Title: Re: Craving for speed ? A visual cheat sheet to help optimizing your code to death.
Post by: TFM on 22:01, 19 October 13
ADD IX,SP ; same timing as with HL


Nope, ADD HL,SP is one microsecond faster. Usage if IX or IY instead of HL always uses one byte and one ys more.


If you talk about ADD IX,HL - sorry, that won't work.

Title: Re: Craving for speed ? A visual cheat sheet to help optimizing your code to death.
Post by: cpcitor on 18:45, 20 October 13
Nope, ADD HL,SP is one microsecond faster. Usage if IX or IY instead of HL always uses one byte and one ys more.

If you talk about ADD IX,HL - sorry, that won't work.

You're totally right, TFM.
That's the problem when addressing an audience of masters.  ;)

I was focused on checking equivalence between SP and others and forgot for a moment that the DD prefix replaces HL by IX in operations.

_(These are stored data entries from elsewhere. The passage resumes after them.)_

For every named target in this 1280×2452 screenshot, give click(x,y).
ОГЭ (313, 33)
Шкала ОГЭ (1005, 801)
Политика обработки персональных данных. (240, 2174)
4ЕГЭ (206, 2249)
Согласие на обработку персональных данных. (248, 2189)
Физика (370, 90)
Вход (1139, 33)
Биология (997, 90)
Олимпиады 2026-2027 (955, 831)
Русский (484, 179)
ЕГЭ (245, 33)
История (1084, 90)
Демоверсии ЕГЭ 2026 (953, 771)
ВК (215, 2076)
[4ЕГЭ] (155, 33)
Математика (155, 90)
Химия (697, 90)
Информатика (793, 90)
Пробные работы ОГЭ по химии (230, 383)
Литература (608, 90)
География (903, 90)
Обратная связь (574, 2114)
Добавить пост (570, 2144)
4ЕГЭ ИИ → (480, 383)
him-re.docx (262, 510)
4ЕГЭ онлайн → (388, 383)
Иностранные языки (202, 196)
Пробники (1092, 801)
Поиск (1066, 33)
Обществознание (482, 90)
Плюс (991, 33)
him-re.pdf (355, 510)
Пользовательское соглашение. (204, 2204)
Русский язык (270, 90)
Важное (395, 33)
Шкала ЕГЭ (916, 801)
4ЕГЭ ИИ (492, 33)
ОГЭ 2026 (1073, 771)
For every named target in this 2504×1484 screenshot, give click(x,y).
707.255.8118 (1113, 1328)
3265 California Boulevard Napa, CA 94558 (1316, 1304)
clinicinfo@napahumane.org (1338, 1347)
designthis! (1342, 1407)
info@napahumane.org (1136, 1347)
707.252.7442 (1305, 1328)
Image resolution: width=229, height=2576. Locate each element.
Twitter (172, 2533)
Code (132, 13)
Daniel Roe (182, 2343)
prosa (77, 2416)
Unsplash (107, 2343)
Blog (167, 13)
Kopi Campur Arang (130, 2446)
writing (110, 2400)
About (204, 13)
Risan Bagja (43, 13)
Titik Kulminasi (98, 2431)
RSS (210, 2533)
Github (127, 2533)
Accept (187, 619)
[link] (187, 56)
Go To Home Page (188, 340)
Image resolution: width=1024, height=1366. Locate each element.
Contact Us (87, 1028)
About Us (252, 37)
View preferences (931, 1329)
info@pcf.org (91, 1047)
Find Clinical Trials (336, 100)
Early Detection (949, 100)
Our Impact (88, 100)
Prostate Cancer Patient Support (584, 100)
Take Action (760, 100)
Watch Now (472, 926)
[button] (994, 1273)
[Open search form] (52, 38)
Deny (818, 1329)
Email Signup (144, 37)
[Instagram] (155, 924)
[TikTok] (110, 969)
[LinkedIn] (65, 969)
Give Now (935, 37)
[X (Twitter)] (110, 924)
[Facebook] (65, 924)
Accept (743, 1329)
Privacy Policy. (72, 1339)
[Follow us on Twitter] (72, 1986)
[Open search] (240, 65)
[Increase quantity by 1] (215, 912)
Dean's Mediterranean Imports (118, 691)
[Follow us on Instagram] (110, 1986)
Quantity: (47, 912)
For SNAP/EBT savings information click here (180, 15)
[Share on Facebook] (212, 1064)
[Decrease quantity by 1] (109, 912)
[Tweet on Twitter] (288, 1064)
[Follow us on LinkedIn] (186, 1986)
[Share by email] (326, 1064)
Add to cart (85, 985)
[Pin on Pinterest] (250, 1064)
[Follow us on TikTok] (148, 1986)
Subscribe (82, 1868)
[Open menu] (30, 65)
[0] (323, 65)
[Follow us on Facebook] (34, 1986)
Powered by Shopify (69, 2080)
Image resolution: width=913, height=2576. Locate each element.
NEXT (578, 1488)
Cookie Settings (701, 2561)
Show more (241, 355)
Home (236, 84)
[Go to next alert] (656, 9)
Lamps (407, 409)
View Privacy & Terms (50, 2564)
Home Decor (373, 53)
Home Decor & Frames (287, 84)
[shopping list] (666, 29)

It should read ADD IX,SP ; same timing as with DE or BC instead of SP.

Code: [Select]
09 = ADD HL,BC
19 = ADD HL,DE
29 = ADD HL,HL
DD,09 = ADD IX,BC
DD,19 = ADD IX,DE
DD,29 = ADD IX,IX

Thanks TFM for spotting that.

I wished the PDF would be a reference of not only the timing but the available instructions.

The Z80 logic makes that ideal a bit complicated. Let's keep it simple at the moment.
Title: Re: Craving for speed ? A visual cheat sheet to help optimizing your code to death.
Post by: TFM on 22:22, 21 October 13
Don't thank me. Thanks' to YOU for compiling all that valuable data.  :)